As for the execution time of the hash function, I tested the hash function from the hashlib Python package to see how long a 1024 message takes to process. The source code for this can be found here: Source Code
In my later designs, I found that due to the 64-bit number that gets appended to the message block, the real max message length to fill the message buffer is actually 1015 characters, since 9 of those characters are allocated for the algorithm's use. So for testing, I used a 1015-character message to hash, and the following call graph was created:
Problem with Profiling Approach
With my prior use of profiling, I used call graphs to determine the execution time of certain functions as seen in Part 2 of this section. I did not think of it much about the validity of these metrics, but after revisiting my profiling method, I found a major flaw. In the creation of these call graphs, these numbers seem to be inflated in comparison to the actual Cprofile .prof file provided. Using Snakeviz to view the .prof file, I see that the actual run time of a call to the hash function is around 11 us, which is 10 times faster than the supposedly correct average metric of 102.2 us for a 1015 message hash.
My solution to my profiling approach is to break down the message lengths per iteration of the hash function. By doing so, I can better visualize what exactly is going into the hash function. I asked the LLM to produce a message tracker class that could keep a total of the number of times the function is called, and also to keep a histogram of the iterations per category:
Add a container to keep track of message length values
Can you edit this class to save the results in a file?

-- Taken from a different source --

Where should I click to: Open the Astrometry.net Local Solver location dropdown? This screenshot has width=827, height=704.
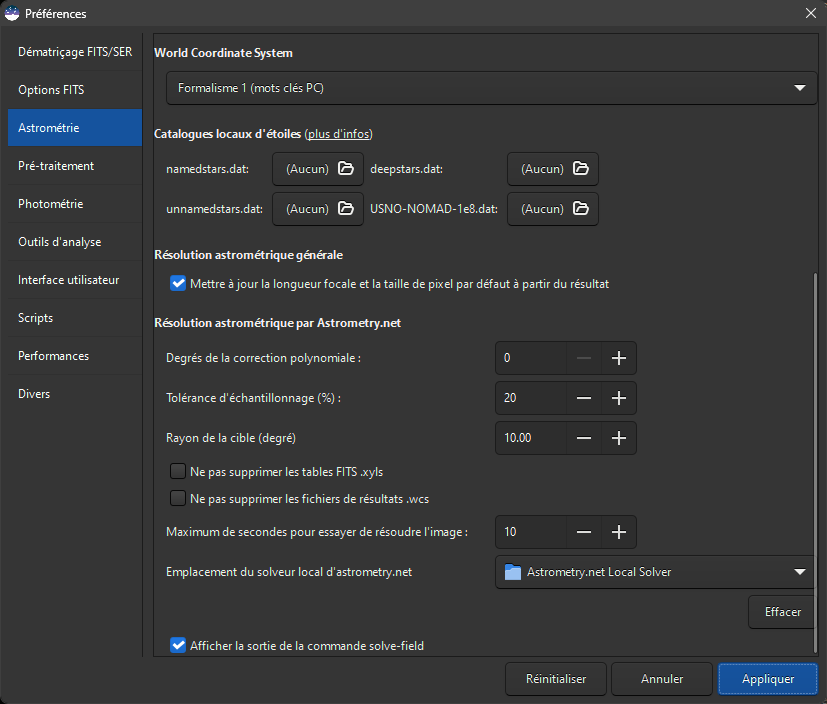[655, 572]
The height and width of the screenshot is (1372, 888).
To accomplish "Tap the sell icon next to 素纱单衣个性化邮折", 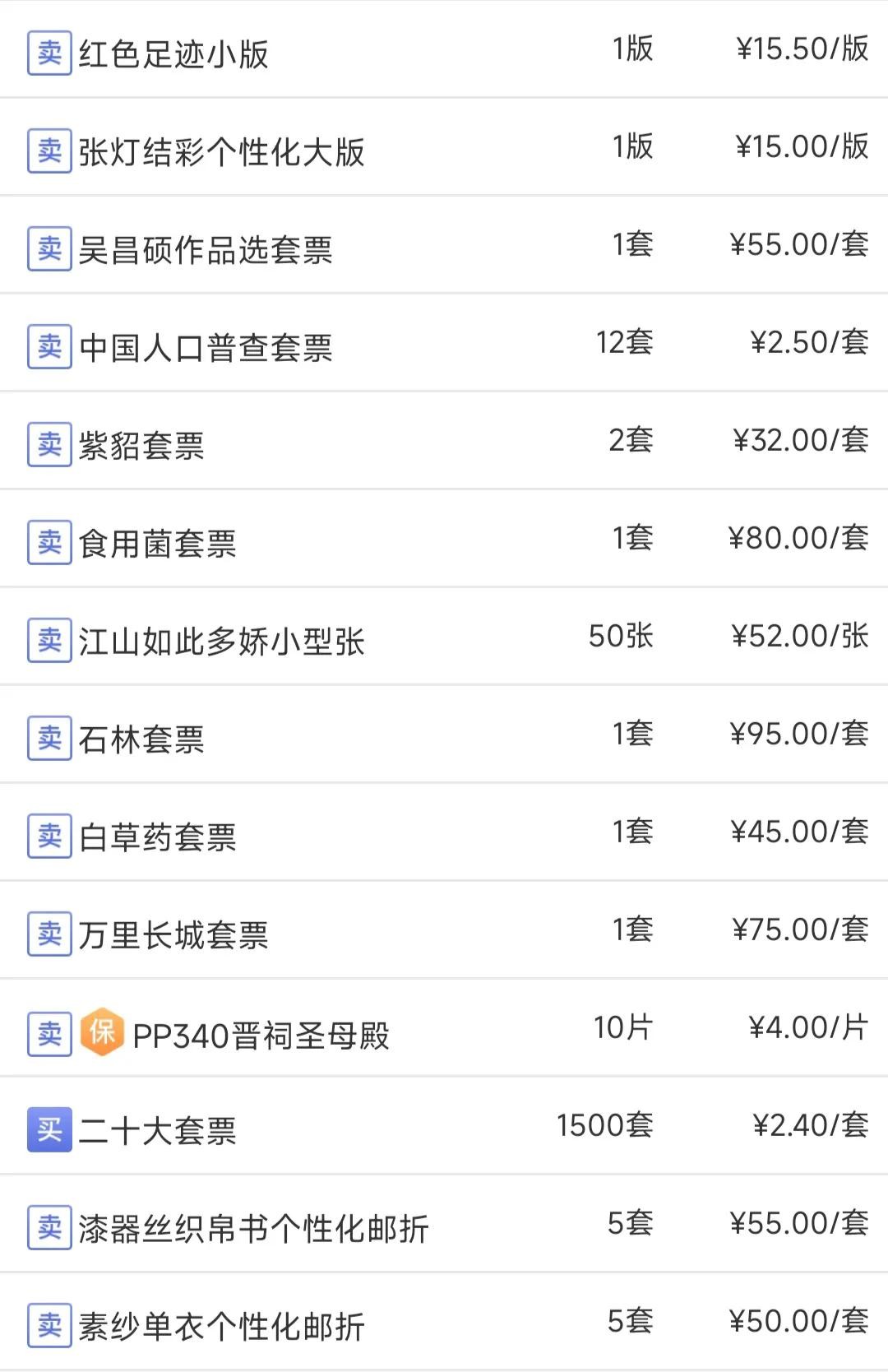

These two prompt provided a class that could provide me with details of the hash function which can be found here. With that, I used the test.txt file to generate some data.
In addition, I tested this with a much larger file that I had in hand, which is the size of 1 GB. This produced a very similar count as the small test.txt file:
What was quite surprising was that a majority of the calls are for much smaller 64 and 80-character blocks. These equate to 2x512-bit message blocks, and 2 blocks is much faster to compute compared to the max 16 blocks.